Multisensory integration in larvae, flies, mice, rats, monkeys and humans
May 19, 2015
I am at Janelia Research campus this week, along with Lital Chartarifsky, a graduate student in my lab. The meeting organizers brought together researchers with highly diverse approaches to the problem of multisensory integration, from invertebrates, to rodents to primates. One feature of integration that appears to be common across these species is the ability to use the reliability of incoming inputs to guide the integration. That is, to down-weight noisy signals and up-weight reliable ones. This appears to be widespread, although whether common neural mechanisms support this ability in diverse species is unclear.

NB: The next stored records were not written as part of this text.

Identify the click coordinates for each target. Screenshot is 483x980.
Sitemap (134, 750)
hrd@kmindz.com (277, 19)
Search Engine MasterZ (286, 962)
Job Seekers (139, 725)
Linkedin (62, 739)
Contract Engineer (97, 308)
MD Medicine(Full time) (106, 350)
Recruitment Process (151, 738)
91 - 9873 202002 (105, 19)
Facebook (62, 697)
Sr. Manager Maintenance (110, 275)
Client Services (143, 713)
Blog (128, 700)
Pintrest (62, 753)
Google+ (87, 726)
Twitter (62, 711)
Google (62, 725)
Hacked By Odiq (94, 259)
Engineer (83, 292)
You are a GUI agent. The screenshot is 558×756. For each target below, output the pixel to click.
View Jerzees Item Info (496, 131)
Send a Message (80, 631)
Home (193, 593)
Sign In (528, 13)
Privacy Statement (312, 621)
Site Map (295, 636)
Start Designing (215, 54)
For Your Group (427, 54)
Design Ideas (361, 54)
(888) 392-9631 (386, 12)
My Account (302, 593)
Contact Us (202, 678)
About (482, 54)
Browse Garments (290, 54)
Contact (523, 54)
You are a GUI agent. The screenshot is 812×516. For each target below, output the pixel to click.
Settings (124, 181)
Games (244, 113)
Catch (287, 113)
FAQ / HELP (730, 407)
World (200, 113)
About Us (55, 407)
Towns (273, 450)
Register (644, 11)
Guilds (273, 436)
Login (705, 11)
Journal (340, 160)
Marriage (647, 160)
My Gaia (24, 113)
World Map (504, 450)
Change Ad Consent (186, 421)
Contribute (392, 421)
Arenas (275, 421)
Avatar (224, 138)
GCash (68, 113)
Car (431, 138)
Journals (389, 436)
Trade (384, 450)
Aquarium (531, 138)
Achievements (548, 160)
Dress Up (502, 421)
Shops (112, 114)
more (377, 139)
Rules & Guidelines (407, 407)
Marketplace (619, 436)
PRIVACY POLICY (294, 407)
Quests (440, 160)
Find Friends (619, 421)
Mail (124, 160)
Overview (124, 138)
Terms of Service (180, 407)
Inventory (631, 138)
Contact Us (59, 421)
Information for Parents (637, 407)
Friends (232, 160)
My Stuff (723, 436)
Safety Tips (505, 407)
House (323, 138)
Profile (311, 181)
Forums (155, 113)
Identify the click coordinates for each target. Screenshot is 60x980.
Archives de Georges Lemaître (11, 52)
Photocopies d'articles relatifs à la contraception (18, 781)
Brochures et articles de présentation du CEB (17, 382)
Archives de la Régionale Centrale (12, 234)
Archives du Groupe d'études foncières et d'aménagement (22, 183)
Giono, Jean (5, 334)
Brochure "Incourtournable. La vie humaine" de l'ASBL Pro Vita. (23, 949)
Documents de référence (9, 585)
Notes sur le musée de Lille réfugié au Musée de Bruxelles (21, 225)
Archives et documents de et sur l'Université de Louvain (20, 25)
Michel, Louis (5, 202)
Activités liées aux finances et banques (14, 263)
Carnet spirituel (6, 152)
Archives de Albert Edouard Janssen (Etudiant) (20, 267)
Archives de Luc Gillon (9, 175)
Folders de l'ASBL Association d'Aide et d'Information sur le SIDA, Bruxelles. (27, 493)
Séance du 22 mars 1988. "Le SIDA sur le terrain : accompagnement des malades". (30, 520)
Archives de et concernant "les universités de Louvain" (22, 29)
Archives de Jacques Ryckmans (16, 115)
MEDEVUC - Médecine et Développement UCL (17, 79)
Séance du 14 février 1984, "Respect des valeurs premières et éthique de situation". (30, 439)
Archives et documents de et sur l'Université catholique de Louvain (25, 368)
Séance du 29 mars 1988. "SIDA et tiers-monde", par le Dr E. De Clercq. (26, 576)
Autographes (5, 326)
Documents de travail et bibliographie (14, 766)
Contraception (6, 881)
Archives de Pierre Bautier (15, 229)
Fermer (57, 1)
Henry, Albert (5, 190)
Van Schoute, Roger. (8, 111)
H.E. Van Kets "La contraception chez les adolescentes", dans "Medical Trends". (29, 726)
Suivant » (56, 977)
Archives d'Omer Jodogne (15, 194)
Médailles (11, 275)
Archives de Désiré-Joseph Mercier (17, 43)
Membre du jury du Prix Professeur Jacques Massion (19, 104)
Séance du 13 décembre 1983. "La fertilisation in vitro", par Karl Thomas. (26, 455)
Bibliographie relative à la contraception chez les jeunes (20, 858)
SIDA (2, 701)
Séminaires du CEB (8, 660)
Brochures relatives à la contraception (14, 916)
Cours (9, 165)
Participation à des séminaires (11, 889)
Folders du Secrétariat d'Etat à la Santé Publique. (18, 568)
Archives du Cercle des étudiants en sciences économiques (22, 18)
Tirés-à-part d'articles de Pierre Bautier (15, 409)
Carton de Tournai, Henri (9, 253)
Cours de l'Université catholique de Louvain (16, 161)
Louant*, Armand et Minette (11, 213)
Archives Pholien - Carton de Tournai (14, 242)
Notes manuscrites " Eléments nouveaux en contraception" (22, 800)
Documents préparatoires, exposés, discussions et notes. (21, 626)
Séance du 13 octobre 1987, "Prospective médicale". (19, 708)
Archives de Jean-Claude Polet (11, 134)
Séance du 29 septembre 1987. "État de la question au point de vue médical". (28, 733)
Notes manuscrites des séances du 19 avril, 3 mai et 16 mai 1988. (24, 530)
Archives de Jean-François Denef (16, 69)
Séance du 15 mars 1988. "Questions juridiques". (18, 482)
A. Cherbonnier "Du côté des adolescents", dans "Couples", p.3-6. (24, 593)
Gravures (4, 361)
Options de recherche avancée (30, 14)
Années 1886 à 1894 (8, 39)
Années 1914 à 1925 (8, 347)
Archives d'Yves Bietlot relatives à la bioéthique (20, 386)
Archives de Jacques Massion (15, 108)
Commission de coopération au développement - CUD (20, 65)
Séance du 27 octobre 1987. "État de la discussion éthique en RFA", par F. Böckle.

An interesting talk on Day 1 came from Vivek Jayaraman’s lab. Vivek described responses in a part of the fly’s brain called the ellipsoid body (shown in the figure). His group measured neural responses in the ellipsoid body as the fly experienced a virtual reality environment in which its movements drove changes in a visual arena that surrounded it. The arena contained a visual bar and the bar’s position turns out to be key in driving responses in the ellipsoid body. In fact, by decoding the ellipsoid body neural activity, the researchers were able to estimate the fly’s orientation in the visual scene with remarkable precision. Surprisingly, the decode remained accurate for a while even when visual inputs to the fly’s brain were blocked. This last observation points to the ellipsoid body as driving an abstract representation of visual space, one that is derived from visual input and incorporated with self motion. This work was published just before the meeting in Nature.